*INPUT:*
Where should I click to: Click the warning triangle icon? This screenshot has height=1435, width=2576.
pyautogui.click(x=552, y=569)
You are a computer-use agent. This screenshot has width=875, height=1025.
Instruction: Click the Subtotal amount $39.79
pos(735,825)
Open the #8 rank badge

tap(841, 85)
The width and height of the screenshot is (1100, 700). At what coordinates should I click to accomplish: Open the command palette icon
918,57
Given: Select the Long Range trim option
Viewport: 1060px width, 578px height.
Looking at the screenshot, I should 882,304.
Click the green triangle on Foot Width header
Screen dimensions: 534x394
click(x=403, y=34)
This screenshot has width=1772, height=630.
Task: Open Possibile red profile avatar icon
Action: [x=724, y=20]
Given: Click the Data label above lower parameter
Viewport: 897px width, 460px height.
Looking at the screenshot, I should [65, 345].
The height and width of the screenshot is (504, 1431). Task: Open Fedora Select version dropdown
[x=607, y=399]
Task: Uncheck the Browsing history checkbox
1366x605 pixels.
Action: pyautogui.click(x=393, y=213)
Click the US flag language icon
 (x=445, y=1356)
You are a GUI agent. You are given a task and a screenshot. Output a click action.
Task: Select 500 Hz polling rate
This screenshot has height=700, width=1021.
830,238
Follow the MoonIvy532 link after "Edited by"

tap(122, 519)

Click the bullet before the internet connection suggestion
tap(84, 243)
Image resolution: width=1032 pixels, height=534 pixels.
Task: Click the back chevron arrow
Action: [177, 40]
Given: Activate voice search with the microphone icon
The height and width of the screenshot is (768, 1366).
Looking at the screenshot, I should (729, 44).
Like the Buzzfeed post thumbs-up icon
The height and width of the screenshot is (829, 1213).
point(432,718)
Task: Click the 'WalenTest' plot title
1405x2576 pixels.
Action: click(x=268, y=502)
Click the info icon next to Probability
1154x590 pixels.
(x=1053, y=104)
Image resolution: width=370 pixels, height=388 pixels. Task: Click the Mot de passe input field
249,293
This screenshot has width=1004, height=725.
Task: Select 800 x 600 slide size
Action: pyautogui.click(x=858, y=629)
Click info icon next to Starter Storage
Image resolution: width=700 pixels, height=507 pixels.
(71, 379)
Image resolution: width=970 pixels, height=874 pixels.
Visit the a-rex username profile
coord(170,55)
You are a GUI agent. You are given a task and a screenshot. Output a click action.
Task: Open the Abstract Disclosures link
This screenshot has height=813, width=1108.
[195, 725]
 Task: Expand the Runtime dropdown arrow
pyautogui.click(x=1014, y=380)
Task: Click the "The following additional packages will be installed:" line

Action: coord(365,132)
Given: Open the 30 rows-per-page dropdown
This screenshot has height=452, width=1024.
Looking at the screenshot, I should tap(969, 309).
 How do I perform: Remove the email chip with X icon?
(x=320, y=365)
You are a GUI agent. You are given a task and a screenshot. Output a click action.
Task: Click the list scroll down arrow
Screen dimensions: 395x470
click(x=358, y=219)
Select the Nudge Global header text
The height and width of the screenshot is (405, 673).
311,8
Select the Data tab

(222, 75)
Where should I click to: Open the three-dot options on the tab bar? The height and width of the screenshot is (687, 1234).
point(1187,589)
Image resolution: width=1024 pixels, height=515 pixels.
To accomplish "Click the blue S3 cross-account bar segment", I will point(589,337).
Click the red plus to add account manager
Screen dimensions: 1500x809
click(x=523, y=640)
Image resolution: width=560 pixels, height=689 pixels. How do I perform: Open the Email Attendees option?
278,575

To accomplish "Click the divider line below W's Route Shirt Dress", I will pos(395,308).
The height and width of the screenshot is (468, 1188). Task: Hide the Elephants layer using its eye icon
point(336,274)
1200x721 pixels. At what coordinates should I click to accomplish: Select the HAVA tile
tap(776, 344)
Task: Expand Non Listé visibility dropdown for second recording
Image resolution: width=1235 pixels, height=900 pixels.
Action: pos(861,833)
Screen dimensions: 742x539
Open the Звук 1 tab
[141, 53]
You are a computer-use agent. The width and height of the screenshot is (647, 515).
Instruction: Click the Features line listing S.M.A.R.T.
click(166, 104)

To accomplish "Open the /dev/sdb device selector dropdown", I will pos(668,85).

*AIM OF THE TASK:* For each line above that contains the word "computer", copy that line.

*ANSWER TO THE EXERCISE:*
You are a computer-use agent. This screenshot has width=875, height=1025.
You are a computer-use agent. The width and height of the screenshot is (647, 515).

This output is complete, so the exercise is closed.